Hibbingite is a divalent iron hydroxychloride found in the Duluth Complex of northeastern Minnesota, United States. Hibbingite can be found in troctolitic, partially serpentinized rocks. Hibbingite can also be found in sulfide ore from the Sudbury Complex, Canada, the Noril’sk Intrusion in Russia, and in terrestrially weathered meteorites.
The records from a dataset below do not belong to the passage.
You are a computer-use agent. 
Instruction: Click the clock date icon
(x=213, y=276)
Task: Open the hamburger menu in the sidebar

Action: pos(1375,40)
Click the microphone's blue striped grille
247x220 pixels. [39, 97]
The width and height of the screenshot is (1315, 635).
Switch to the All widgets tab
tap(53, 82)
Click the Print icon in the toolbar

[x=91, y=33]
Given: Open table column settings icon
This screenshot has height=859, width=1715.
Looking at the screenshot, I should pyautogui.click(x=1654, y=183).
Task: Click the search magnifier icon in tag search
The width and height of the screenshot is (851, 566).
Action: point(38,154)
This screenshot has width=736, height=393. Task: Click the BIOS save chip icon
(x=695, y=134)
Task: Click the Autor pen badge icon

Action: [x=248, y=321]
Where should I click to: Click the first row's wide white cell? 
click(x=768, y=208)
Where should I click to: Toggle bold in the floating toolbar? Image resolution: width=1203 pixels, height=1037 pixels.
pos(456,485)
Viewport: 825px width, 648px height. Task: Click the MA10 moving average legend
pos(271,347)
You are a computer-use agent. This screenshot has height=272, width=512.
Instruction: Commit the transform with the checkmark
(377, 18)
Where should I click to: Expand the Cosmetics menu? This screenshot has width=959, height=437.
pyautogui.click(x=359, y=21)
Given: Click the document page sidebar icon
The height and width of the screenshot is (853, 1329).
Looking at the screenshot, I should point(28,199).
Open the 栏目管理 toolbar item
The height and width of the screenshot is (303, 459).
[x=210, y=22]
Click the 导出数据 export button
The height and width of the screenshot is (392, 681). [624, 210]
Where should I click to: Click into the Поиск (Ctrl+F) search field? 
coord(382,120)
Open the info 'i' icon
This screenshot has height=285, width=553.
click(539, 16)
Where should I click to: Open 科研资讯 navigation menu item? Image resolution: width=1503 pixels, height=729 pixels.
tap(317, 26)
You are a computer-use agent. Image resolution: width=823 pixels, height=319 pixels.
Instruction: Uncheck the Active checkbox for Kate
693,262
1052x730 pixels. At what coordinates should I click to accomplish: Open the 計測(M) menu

Hibbingite is mostly found as vein filings from drill cores taken from troctolitic, partially serpentinized rocks. Hibbingite itself can have cleavage perpendicular to the vein walls in which it is found. Hibbingite is associated with serpentine, olivine, plagioclase, biotite, and secondary magnetite or goethite. Fresh samples are internally green but turn reddish as they oxidize. Hibbingite is part of the atacamite family of minerals.

==Naming==

Hibbingite is named after the town of Hibbing, Minnesota. Hibbingite is preserved at the drill core library of the Department of Natural Resources in Hibbing, Minnesota.

==Occurrence==

Hibbingite occurs in the Duluth Complex of northeastern Minnesota. Specifically, it occurs in drill cores of serpentinized, troctolitic, or peridotitic rocks. Veins of hibbingite may crosscut olivine or plagioclase grains. Hibbingite can also occur along cleavage planes of biotite. It has also been identified from Norilsk, Siberia, Russia and together with a polymorph, parahibbingite, in Slovakia

==Physical and optical properties==

Grain sizes of hibbingite range from 20 to 700 μm long and 3-100 μm wide. Hibbingite can be lens shaped, often in biotite. Hydration bubbles can form on the surface of the mineral after being exposed to atmospheric moisture. Hibbingite may exhibit feathery intergrowths of serpentine minerals. Hibbingite is colorless to pale green in its unoxidized form. The internal reflections of hibbingite are green but turn red as it oxidizes. Hibbingite is often lens shaped.

==Chemical Properties==

Hibbingite is a divalent hydroxychloride. The simplified formula of hibbingite is Fe_{2}Cl(OH)_{3}. Hibbingite has the ability to oxidize. The internal reflections turn from green to red as it oxidizes. Hibbingite probably formed in the Duluth complex as a result of Cl rich fluids participating in serpentinization reactions. Hibbingite is a naturally occurring iron hydroxychloride. The iron in hibbingite is divalent. This was determined by measuring the FeLβ/Lα ratio of X-ray emission from hibbingite grains, and by visible-light absorption spectroscopy.

==Chemical composition==

| Element | wt% |
|---|---|
| Fe | 56.36 |
| Cl | 17.89 |
| OH | 25.75 |
| Total | 100 |

==X-ray crystallography==

X-ray diffraction analysis was originally carried out twice in an attempt to get the X-ray diffraction pattern of hibbingite. Neither attempt yielded unambiguous data. Hibbingite has an inferred space group of Pnam and a calculated density of 3.04 g/cm³. In 2019, a research group led by Natalia V. Zubkova solved the structure of hibbingite from X-ray diffraction. Their value was refined to R=2.07%.